Information provided:
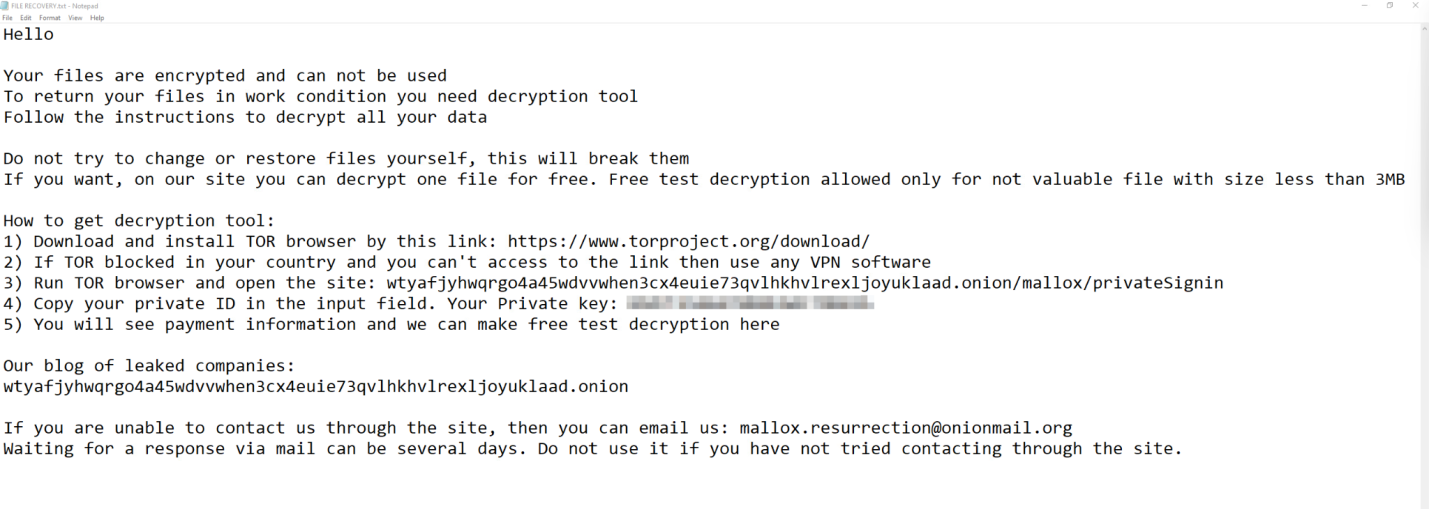Screen dimensions: 1429x509
Task: Click the "3MB" text at line end
Action: click(x=1390, y=179)
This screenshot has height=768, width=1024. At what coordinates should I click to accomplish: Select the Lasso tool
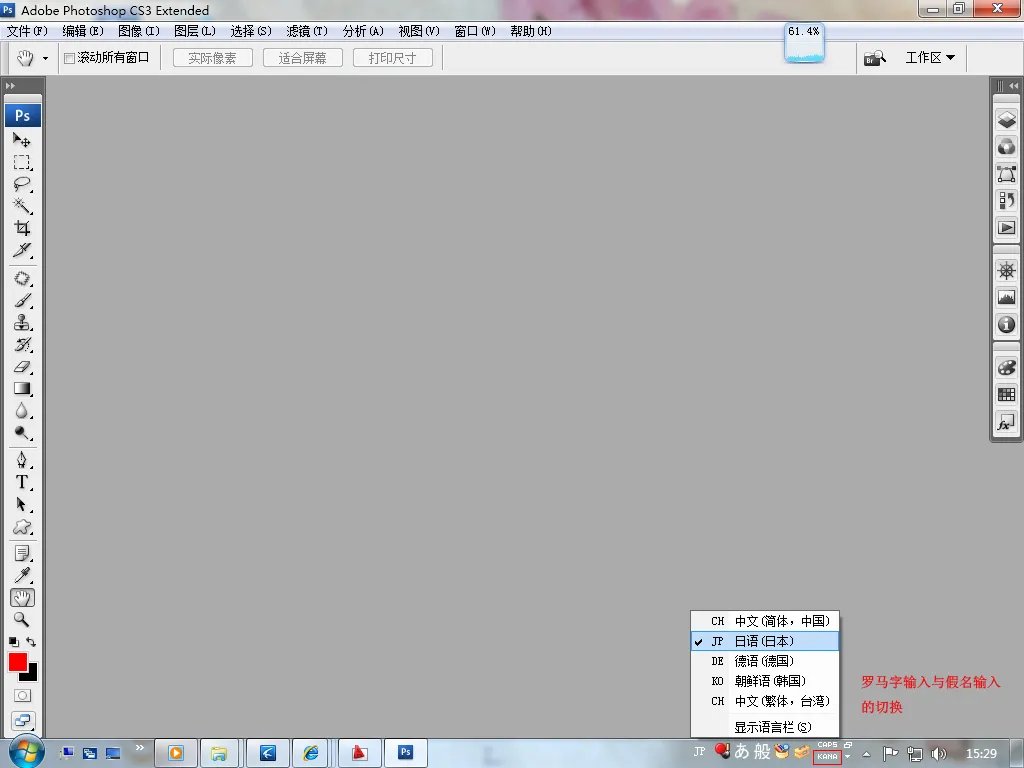coord(22,184)
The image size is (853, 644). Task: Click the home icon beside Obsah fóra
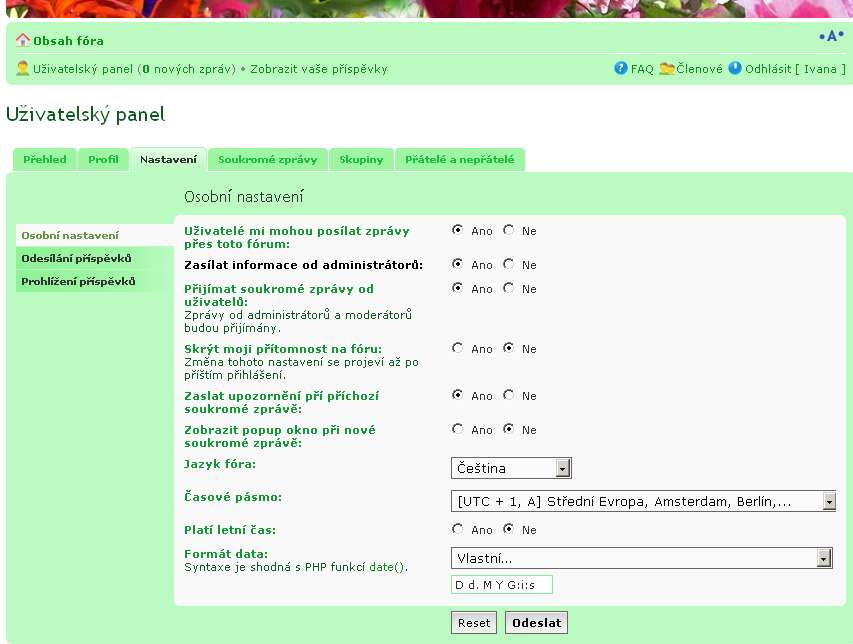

Work task: In the records above, find the line that contains "This screenshot has". Print it and every later line exactly, omitting the pictures.

Problem solution:
This screenshot has height=768, width=1024. At what coordinates should I click to accomplish: Select the Lasso tool
coord(22,184)
The image size is (853, 644). Task: Click the home icon beside Obsah fóra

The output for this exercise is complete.